[Start of Attachment]

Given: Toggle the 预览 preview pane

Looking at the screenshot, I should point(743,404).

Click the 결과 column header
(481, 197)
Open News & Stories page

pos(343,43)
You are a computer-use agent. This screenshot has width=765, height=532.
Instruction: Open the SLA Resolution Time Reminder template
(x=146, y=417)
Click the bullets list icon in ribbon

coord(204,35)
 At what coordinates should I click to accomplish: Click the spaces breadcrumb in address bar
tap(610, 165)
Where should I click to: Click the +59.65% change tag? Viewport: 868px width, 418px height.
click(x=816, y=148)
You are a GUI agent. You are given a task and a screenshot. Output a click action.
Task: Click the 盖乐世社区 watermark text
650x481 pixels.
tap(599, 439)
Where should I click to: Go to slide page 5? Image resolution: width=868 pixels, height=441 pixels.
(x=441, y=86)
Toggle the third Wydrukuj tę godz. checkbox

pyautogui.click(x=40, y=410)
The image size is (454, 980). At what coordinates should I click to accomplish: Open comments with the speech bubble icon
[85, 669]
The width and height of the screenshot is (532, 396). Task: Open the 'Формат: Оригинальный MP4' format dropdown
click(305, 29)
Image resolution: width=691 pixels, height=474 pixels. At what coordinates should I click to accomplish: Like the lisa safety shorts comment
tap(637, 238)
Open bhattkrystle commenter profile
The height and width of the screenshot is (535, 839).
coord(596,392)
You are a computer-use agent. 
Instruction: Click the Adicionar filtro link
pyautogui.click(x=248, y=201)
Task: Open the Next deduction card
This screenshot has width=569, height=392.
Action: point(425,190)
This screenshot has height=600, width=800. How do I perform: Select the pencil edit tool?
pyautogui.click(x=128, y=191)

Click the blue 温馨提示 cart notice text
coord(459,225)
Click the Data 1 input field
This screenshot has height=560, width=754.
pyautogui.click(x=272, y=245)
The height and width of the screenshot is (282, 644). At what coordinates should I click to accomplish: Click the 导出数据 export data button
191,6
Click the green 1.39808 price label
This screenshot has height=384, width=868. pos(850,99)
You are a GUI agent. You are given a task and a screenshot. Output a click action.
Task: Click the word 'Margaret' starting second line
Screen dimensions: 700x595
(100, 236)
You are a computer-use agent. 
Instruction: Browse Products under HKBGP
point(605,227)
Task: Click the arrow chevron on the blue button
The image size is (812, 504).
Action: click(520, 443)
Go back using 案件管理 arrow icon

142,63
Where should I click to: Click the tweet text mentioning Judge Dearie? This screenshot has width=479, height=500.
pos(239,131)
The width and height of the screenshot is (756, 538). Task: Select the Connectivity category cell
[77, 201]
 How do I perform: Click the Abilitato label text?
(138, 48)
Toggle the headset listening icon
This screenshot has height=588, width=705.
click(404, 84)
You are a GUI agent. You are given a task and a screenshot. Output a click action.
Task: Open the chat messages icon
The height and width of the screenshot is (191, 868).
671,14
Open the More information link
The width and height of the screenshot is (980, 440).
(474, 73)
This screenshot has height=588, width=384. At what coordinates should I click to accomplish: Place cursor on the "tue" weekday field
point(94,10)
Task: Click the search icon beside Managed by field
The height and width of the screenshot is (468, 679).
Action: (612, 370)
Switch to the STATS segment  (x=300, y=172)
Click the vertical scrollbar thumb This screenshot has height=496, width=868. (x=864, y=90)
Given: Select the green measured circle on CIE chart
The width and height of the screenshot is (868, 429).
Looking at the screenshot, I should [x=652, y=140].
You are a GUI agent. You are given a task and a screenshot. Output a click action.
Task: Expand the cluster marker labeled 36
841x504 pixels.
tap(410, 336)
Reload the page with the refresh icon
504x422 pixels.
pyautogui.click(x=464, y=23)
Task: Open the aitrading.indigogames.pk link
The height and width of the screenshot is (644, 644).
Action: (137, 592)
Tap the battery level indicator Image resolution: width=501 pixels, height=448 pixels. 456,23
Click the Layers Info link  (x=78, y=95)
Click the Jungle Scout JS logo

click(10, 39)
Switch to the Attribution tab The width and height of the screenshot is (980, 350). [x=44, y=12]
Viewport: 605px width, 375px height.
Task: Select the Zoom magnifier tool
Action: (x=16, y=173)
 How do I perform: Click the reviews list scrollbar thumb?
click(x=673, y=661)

[End of Attachment]

▶ [Required work] Repeat all entries. Match them exactly.

▶ [Response area]
Given: Toggle the 预览 preview pane

Looking at the screenshot, I should point(743,404).

Click the 결과 column header
(481, 197)
Open News & Stories page

pos(343,43)
You are a computer-use agent. This screenshot has width=765, height=532.
Instruction: Open the SLA Resolution Time Reminder template
(x=146, y=417)
Click the bullets list icon in ribbon

coord(204,35)
 At what coordinates should I click to accomplish: Click the spaces breadcrumb in address bar
tap(610, 165)
Where should I click to: Click the +59.65% change tag? Viewport: 868px width, 418px height.
click(x=816, y=148)
You are a GUI agent. You are given a task and a screenshot. Output a click action.
Task: Click the 盖乐世社区 watermark text
650x481 pixels.
tap(599, 439)
Where should I click to: Go to slide page 5? Image resolution: width=868 pixels, height=441 pixels.
(x=441, y=86)
Toggle the third Wydrukuj tę godz. checkbox

pyautogui.click(x=40, y=410)
The image size is (454, 980). At what coordinates should I click to accomplish: Open comments with the speech bubble icon
[85, 669]
The width and height of the screenshot is (532, 396). Task: Open the 'Формат: Оригинальный MP4' format dropdown
click(305, 29)
Image resolution: width=691 pixels, height=474 pixels. At what coordinates should I click to accomplish: Like the lisa safety shorts comment
tap(637, 238)
Open bhattkrystle commenter profile
The height and width of the screenshot is (535, 839).
coord(596,392)
You are a computer-use agent. 
Instruction: Click the Adicionar filtro link
pyautogui.click(x=248, y=201)
Task: Open the Next deduction card
This screenshot has width=569, height=392.
Action: point(425,190)
This screenshot has height=600, width=800. How do I perform: Select the pencil edit tool?
pyautogui.click(x=128, y=191)

Click the blue 温馨提示 cart notice text
coord(459,225)
Click the Data 1 input field
This screenshot has height=560, width=754.
pyautogui.click(x=272, y=245)
The height and width of the screenshot is (282, 644). At what coordinates should I click to accomplish: Click the 导出数据 export data button
191,6
Click the green 1.39808 price label
This screenshot has height=384, width=868. pos(850,99)
You are a GUI agent. You are given a task and a screenshot. Output a click action.
Task: Click the word 'Margaret' starting second line
Screen dimensions: 700x595
(100, 236)
You are a computer-use agent. 
Instruction: Browse Products under HKBGP
point(605,227)
Task: Click the arrow chevron on the blue button
The image size is (812, 504).
Action: click(520, 443)
Go back using 案件管理 arrow icon

142,63
Where should I click to: Click the tweet text mentioning Judge Dearie? This screenshot has width=479, height=500.
pos(239,131)
The width and height of the screenshot is (756, 538). Task: Select the Connectivity category cell
[77, 201]
 How do I perform: Click the Abilitato label text?
(138, 48)
Toggle the headset listening icon
This screenshot has height=588, width=705.
click(404, 84)
You are a GUI agent. You are given a task and a screenshot. Output a click action.
Task: Open the chat messages icon
The height and width of the screenshot is (191, 868).
671,14
Open the More information link
The width and height of the screenshot is (980, 440).
(474, 73)
This screenshot has height=588, width=384. At what coordinates should I click to accomplish: Place cursor on the "tue" weekday field
point(94,10)
Task: Click the search icon beside Managed by field
The height and width of the screenshot is (468, 679).
Action: (612, 370)
Switch to the STATS segment  (x=300, y=172)
Click the vertical scrollbar thumb This screenshot has height=496, width=868. (x=864, y=90)
Given: Select the green measured circle on CIE chart
The width and height of the screenshot is (868, 429).
Looking at the screenshot, I should [x=652, y=140].
You are a GUI agent. You are given a task and a screenshot. Output a click action.
Task: Expand the cluster marker labeled 36
841x504 pixels.
tap(410, 336)
Reload the page with the refresh icon
504x422 pixels.
pyautogui.click(x=464, y=23)
Task: Open the aitrading.indigogames.pk link
The height and width of the screenshot is (644, 644).
Action: (137, 592)
Tap the battery level indicator Image resolution: width=501 pixels, height=448 pixels. 456,23
Click the Layers Info link  (x=78, y=95)
Click the Jungle Scout JS logo

click(10, 39)
Switch to the Attribution tab The width and height of the screenshot is (980, 350). [x=44, y=12]
Viewport: 605px width, 375px height.
Task: Select the Zoom magnifier tool
Action: (x=16, y=173)
 How do I perform: Click the reviews list scrollbar thumb?
click(x=673, y=661)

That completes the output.